**Exercises to complete**
(A) Retype the text on noncommercial clinical trials between "A survey of" and "the pharmaceutical industry.", inclusive.
(B) In the text on noncommercial clinical trials, what is the primary aim of academic trials?
(C) Carry on the text on noncommercial clinical trials, picking up after its last sentence.

**Quoted passage**
A survey of eight cancer clinical trial centres in the UK also found that the cost of noncommercial trials had doubled, trials have been delayed, and staff were demoralised in many trial centres [40]. Since funds are often collected directly from the public by charity appeals, public money is being spent. It always difficult to fund clinical trials in this way, with some of the real costs being absorbed or cross-subsidised in department accounts. Considerably more money is now required, and only projects that are attractive to the pharmaceutical industry are likely to proceed. Since outcomes are often better in patients taking part in clinical trials, countless thousands receiving care outside of trials are therefore having their health damaged because of the reduced recruitment into trials. This is particularly true of areas that are of no interest to the pharmaceutical industry.
Discussion
Drug trials initiated in academia have similarities with conventional pharmaceutical company trials but also important differences. The primary aims of academic trials are to improve patient care rather than to develop new pharmacological entities. Surely, these objectives are of equivalent or of greater importance to society? In the conduct of both types of trial, GCP is important but the need for intrusive bureaucracy to ensure harmonisation is much less relevant to academic studies usually carried out at a single site. In the past, the pharmaceutical industry might have sponsored such research but The Directive makes this much less likely. The requirements of The Directive have dissuaded Universities from taking on this role. Accumulating evidence suggests that many research units and individual researchers have withdrawn from noncommercial randomised clinical trials altogether because of The Directive.
ICH standards are expected by pharmaceutical companies for licensing submissions. According to the MHRA (by personal communication) the legally binding parts of the trial regulations include the following: staff must be qualified, procedures should be in place to ensure quality; data should be accurate and verified; patient confidentiality should be maintained; patient consent is documented. This short list is just common sense in doing a professional job of doing good quality trials. There is no mention of the massive list of SOPs or the entire training and auditing industry that has sprung up around the ICH documents. We should not forget that the GCP Directive itself conceded that that the conditions of noncommercial trials render the “application of certain of the details of good clinical practice unnecessary or guaranteed by other means.”

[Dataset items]

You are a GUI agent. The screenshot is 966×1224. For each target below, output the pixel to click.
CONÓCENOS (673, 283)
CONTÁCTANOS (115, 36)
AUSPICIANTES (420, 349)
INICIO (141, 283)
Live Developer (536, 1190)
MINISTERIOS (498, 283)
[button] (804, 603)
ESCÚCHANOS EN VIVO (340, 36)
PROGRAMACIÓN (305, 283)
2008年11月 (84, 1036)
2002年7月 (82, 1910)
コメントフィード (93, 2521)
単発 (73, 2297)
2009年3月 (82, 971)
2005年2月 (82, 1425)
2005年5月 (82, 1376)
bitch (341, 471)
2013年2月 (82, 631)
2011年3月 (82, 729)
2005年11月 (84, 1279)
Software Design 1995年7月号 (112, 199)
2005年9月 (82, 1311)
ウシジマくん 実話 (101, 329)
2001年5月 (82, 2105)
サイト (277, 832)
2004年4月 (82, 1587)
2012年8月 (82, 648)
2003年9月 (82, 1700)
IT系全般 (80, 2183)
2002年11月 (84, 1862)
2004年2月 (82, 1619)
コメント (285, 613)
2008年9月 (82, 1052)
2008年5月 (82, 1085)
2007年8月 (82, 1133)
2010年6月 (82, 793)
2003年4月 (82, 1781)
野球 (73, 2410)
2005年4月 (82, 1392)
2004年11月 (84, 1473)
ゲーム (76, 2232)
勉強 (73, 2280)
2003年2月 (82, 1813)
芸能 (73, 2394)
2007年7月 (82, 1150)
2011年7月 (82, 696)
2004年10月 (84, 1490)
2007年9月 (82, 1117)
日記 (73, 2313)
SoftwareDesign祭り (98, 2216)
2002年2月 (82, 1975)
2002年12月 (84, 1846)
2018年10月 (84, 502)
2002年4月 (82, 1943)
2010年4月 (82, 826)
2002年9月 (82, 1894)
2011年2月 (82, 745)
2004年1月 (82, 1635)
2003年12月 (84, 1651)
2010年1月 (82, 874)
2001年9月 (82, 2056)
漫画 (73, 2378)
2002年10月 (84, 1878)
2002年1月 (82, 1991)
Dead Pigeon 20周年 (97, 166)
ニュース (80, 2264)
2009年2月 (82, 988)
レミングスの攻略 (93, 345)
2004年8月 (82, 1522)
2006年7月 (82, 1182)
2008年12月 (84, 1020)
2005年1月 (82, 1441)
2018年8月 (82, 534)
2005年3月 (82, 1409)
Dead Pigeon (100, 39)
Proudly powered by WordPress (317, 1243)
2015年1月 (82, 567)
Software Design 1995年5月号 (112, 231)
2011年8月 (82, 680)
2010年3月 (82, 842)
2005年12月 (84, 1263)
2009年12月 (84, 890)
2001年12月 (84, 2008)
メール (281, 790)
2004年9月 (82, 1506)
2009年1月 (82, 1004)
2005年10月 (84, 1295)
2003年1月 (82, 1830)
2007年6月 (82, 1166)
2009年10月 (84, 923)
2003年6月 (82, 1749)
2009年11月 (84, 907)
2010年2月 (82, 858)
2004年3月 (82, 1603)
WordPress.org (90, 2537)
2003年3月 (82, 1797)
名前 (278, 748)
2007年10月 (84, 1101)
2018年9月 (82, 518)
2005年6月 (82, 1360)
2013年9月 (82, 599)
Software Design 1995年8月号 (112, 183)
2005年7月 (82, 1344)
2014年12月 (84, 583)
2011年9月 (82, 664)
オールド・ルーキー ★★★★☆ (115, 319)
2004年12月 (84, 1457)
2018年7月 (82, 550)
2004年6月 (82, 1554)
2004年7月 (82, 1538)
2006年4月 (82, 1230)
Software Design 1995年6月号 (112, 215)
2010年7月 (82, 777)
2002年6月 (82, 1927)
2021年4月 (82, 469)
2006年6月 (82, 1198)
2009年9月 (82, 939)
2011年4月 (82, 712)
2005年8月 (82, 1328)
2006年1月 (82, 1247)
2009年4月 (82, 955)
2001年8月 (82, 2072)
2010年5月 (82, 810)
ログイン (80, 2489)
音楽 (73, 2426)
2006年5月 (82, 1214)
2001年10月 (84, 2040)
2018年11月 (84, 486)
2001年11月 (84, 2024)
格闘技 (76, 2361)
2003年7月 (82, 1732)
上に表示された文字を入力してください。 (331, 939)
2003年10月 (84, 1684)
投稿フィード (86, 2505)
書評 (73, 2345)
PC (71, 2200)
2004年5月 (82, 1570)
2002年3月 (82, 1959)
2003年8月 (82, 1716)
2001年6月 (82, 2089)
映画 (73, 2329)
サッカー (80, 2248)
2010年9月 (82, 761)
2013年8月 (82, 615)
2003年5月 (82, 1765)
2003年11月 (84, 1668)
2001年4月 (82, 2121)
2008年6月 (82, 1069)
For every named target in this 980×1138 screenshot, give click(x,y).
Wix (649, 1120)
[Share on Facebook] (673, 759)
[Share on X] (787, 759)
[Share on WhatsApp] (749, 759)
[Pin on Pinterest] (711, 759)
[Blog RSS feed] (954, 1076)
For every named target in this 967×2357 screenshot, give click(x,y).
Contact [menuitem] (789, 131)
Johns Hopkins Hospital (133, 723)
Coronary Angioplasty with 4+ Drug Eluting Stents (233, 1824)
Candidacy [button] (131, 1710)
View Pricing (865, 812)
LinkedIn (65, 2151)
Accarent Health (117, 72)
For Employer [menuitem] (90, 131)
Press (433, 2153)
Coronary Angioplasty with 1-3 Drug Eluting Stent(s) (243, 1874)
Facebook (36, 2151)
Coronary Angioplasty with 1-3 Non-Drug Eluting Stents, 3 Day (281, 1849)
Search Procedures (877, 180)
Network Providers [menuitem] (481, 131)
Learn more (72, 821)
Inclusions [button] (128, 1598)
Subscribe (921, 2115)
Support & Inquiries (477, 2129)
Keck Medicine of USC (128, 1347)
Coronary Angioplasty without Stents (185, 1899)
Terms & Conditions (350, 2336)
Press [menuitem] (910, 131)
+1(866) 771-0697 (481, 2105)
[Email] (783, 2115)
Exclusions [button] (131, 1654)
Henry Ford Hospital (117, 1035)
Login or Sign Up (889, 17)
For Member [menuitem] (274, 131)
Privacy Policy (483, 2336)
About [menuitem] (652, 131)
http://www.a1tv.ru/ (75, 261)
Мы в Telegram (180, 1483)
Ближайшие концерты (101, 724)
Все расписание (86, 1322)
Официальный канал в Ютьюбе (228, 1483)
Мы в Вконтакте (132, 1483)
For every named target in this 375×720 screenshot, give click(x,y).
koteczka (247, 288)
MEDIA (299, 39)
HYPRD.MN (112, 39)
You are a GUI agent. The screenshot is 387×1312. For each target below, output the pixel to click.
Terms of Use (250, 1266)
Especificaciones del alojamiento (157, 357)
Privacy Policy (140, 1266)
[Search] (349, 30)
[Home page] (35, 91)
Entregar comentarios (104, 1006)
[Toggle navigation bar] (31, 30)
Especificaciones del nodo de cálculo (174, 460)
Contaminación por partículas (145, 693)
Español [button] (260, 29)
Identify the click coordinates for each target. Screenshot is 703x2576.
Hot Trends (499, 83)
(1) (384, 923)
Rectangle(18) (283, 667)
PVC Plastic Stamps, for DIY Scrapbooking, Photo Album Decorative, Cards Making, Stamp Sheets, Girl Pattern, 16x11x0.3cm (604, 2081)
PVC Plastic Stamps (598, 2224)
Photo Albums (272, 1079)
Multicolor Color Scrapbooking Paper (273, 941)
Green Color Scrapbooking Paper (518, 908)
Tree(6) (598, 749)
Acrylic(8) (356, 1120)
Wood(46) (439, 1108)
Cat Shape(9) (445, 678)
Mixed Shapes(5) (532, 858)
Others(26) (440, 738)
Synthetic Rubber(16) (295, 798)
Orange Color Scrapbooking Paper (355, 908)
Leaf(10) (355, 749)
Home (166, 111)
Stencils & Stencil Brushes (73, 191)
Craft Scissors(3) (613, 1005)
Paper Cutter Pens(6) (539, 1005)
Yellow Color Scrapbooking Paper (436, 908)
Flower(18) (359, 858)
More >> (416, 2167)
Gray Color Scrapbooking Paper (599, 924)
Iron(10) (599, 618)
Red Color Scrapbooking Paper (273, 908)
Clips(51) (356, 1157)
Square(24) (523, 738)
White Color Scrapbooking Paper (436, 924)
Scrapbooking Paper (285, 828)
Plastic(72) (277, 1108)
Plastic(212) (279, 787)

**Results for the exercise**
(A)
A survey of eight cancer clinical trial centres in the UK also found that the cost of noncommercial trials had doubled, trials have been delayed, and staff were demoralised in many trial centres [40]. Since funds are often collected directly from the public by charity appeals, public money is being spent. It always difficult to fund clinical trials in this way, with some of the real costs being absorbed or cross-subsidised in department accounts. Considerably more money is now required, and only projects that are attractive to the pharmaceutical industry are likely to proceed. Since outcomes are often better in patients taking part in clinical trials, countless thousands receiving care outside of trials are therefore having their health damaged because of the reduced recruitment into trials. This is particularly true of areas that are of no interest to the pharmaceutical industry.

(B) To improve patient care rather than to develop new pharmacological entities.

(C)
There appears to be some room for manoeuvre in the legislation with regard to the interpretation of “good clinical practice.” Instead of accepting each new layer of bureaucracy the academic community should clarify these developments, using legal advice where necessary. The cost-effectiveness of the type of procedures that ICH GCP generates is untested. For example, it has been estimated that the cost of a single “data query” is US$150. Robert Califf notes that this is a “colossal waste of money,” and that a more effective and scientific method would be to use sampling and the statistical process control techniques that are found in other industries (such as engineering and manufacturing) [41]. In short, there is no evidence that the intense bureaucracy of centralised politically driven procedures for ICH GCP has improved the care of trial participants in any way.
As bureaucracy increases, the efficiency of the trial process decreases. There is no evidence base to support the implementation of the burden of this extra bureaucracy, and academics are perplexed as to the utility of this bureaucracy. There is a phrase for overinterpretation of regulatory advice that is sometime used when discussing EU competition and tendering rules called “regulatory creep.” Hearn and Sullivan have pointed out that “regulatory creep” is being caused by overinterpretation of trial “guidance” [40]. Instead of regulatory creep in clinical trials, we would like to see some “regulatory retreat” where academics try to ensure that the interpretation of any rules and procedures that are not mandated by law are the most favourable for academic research whilst ensuring patient safety. Researchers funded with public money should seek to adhere to the legal minimum required to carry out research rather than the bureaucratic maximum as suggested by ICH GCP. Ideally there would be a completely different and alternative version of GCP for noncommercial trials, especially those that study medications that have been on the market for decades and have treated millions of patients.
Of course these problems apply directly to all trials that plan to include a European centre. Other parts of the world now have a new advantage for attracting clinical research, at the expense of European patients. A further advantage is that other parts of the world can use Europe as a “test bed” to demonstrate the dreadful problems of misguided regulation, and can choose to avoid these difficulties if they wish. The dangers of applying ICH GCP to trials where it should be considered to be inapplicable have been demonstrated in this paper. A first step would be for noncommercial researchers to recognise that ICH GCP is not usually legally binding in a particular country (e.g., the UK). We would favour a combined tactic of lobbying to simplify and “regulatory retreat” and perhaps we could then look forward to more “specific modality” exceptions for noncommercial trials in future legislation.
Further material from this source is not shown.